» **Exercise passage**:
╭──
Then in the bidding process, if you look at later stage assets, then of course the economics come into the equation.  And then you have to make a judgment whether this is still in line.  And you see what has happened in the market. And we came to different conclusions.  I'm not saying one is right or the other is right.  But you can see from our action what attitude we took at these very concrete opportunities, which were traded wildly in the community.
 
From the floor
 
But could you have spotted these earlier, like you want the earlier opportunities.  Have you found some?
 
Severin Schwan
 
First of all, we did spot certain opportunities much earlier.  If you look at mericitabine, we worked with pharma asset at a time when nobody else was working with pharma asset.  So somehow our scientists must have recognised something here.  And the same is true with [inaudible], which we brought in from the outside.  But there is one thing about virology that -- actually, you have to wait pretty long in virology until you see whether it works or not.  Experience shows that lots of companies are working in virology.  It's normally easier targets, in a sense, than other diseases.  Everybody jumps on virology.  And lots of companies have early successes.  And what experience shows is lots of those trials fail.  And some make it.  Some are really good and some turn out to be very valuable.
 
From the floor
 
There is only one winner, normally [inaudible].
 
Severin Schwan
 
Of course, if there is a drug out there which has additional medical benefit, it's only fair that you are going to be replaced.  I would say that the combination therapies, there are probably different types of combinations which will have their place in the market.  We'll see how it plays out.
╰──
» **Data for analysis**:
╭──
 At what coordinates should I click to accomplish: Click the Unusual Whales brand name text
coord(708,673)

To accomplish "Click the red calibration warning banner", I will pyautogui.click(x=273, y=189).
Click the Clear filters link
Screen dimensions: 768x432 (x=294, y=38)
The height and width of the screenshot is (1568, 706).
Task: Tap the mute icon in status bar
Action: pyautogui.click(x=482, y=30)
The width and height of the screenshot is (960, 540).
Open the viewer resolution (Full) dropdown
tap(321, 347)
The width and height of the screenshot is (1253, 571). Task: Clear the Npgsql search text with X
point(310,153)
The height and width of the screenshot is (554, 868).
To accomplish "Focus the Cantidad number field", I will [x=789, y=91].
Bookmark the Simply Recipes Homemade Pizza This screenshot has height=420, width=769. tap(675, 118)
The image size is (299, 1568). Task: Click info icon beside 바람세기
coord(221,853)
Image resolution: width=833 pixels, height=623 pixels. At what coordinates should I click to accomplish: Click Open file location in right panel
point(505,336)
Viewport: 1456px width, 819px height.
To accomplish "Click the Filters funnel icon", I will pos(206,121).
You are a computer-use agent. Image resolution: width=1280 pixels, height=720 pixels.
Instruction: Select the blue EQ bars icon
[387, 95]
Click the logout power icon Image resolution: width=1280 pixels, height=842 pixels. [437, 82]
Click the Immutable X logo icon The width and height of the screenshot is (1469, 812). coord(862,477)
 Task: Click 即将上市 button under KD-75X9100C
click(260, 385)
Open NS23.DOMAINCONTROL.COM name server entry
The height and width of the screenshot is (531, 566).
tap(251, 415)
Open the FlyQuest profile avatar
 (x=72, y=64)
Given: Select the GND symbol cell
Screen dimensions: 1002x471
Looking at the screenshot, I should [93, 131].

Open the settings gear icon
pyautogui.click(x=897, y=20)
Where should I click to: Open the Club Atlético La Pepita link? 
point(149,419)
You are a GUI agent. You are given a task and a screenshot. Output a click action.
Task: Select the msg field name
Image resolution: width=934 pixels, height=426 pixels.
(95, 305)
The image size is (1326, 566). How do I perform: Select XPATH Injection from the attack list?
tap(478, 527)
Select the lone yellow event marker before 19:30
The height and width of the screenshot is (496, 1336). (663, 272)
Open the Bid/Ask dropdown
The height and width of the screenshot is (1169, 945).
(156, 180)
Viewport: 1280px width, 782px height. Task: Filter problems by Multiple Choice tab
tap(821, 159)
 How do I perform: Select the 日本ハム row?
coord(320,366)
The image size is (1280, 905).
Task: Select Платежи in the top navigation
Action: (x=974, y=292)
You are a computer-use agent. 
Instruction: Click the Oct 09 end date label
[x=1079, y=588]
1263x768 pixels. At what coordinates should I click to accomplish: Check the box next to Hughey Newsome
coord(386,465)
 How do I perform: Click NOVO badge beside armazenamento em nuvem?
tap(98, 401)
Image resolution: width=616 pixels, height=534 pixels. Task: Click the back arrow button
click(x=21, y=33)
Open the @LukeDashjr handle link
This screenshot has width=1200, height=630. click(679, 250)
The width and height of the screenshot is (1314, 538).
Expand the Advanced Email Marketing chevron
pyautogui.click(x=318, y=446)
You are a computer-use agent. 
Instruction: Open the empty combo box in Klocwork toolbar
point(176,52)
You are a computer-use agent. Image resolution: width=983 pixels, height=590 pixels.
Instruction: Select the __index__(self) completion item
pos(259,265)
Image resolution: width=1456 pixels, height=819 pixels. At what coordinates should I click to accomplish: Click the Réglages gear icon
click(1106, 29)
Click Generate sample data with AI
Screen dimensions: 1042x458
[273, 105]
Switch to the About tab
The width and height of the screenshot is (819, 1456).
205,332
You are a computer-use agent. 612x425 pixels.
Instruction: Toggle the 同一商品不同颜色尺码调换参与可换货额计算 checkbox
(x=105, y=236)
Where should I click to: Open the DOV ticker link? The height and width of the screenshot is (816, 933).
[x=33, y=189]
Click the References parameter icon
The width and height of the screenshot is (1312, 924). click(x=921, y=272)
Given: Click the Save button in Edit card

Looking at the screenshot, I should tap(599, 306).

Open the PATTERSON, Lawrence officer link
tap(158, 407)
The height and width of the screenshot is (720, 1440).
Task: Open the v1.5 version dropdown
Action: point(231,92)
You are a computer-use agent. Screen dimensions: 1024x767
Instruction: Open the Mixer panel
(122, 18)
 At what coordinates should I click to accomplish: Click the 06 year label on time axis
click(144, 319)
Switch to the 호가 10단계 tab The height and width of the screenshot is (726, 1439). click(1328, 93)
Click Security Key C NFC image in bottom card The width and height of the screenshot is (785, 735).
╰──
» **Task to carry out**:
Reproduce the Q&A transcript on bidding and virology opportunities above in full, word for word.

» **Response**:
Then in the bidding process, if you look at later stage assets, then of course the economics come into the equation.  And then you have to make a judgment whether this is still in line.  And you see what has happened in the market. And we came to different conclusions.  I'm not saying one is right or the other is right.  But you can see from our action what attitude we took at these very concrete opportunities, which were traded wildly in the community.
 
From the floor
 
But could you have spotted these earlier, like you want the earlier opportunities.  Have you found some?
 
Severin Schwan
 
First of all, we did spot certain opportunities much earlier.  If you look at mericitabine, we worked with pharma asset at a time when nobody else was working with pharma asset.  So somehow our scientists must have recognised something here.  And the same is true with [inaudible], which we brought in from the outside.  But there is one thing about virology that -- actually, you have to wait pretty long in virology until you see whether it works or not.  Experience shows that lots of companies are working in virology.  It's normally easier targets, in a sense, than other diseases.  Everybody jumps on virology.  And lots of companies have early successes.  And what experience shows is lots of those trials fail.  And some make it.  Some are really good and some turn out to be very valuable.
 
From the floor
 
There is only one winner, normally [inaudible].
 
Severin Schwan
 
Of course, if there is a drug out there which has additional medical benefit, it's only fair that you are going to be replaced.  I would say that the combination therapies, there are probably different types of combinations which will have their place in the market.  We'll see how it plays out.